Sleeping through the night yet? How-to tips to get your baby sleeping through the night.
Don’t worry if you baby isn’t sleeping through the night yet – and know that you’re not alone. Late night feedings and soothings are a right of passage for almost all new parents. But don’t despair – there are ways to get your baby sleeping through the night.
Developing a sleeping through the night rhythm
Most newborn babies sleep more than 16 hours a day, but in frustratingly short stretches of just one to two hours a time.
Your baby’s sleep patterns may seem to be all over the place at first, but a more consistent sleep pattern will gradually emerge as your baby’s nervous system gets more fully developed.
And there’s good news. Usually around 3-4 months, most babies will start sleeping 5-6 hours at a time. And something magic happens around 6 months – your baby will start naturally sleeping through the night.
Encouraging good sleeping through the night habits
Let’s face it – the first few months will have some of the most incredible, life changing moments in your life. But middle-of-the-night feedings can get old fast, and you’ll likely be yearning for normal sleeping through the night slumber before you know it. Still, it’s never too late to help your baby to become a pro at sleeping through the night. Consider these tips:
Get out there!
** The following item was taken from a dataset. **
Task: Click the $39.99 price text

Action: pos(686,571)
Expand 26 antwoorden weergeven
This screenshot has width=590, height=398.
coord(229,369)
Babies are little bundles of energy. When your little one is awake, try to keep him engaged by singing, talking, and playing. Infuse your baby’s environment with light and household noises – sensory stimulation during the day can help promote sleeping through the night.
Keep track of your baby’s naps. Daytime naps are important, but sleeping for long chunks of time throughout the day may prevent your baby from sleeping through the night.
Consistency is key. Try the time-tested favorites such as cuddling, singing, reading, or bathing. Your baby will learn to associate these actions with sleep. Many parents find that playing a sound machine in the nursery helps their baby to sleep through the night with a consistent noise, PINK recommends “white noise”.
Go for drowsy. Rather than letting your baby fall asleep before putting her in her crib, try putting your baby to bed when she’s drowsy but still awake. This will help establish a sleeping routine, and increase the chances that your baby will start sleeping through the night.
Provide “settle down” time each night. Most babies will cry and fuss before settling into a comfortable position before falling asleep. Its OK to soothe your baby by shushing and caressing her back – but avoid direct eye contact and talking during these times to increase the chances of your baby sleeping through the night.
Babies are generally very active when they are about to fall asleep, they twitch, wriggle, squirm, and they can be noisy, too. Often all this fussing is nothing more than a settling down process as they get ready to sleep through the night so unless you feel your baby is hungry, it’s OK to wait for a few minutes.
Dial down your night time care. Try doing a bath every night or every other night, give a massage with lotion right before bedtime. Using dim lights, a soft voice and calm, when feeding or caring for your baby during the night. This will signal to your baby that nighttime, not playtime.
Stop bed sharing. According to a recent study from Harvard Medical School, bed sharing actually makes inhibits sleeping through the night for most babies. According to the same study, bed sharing also increases your baby’s risk of SIDS. So for all of you mother out there that do this I know it is comforting and it is a hard habit to break but start the change NOW.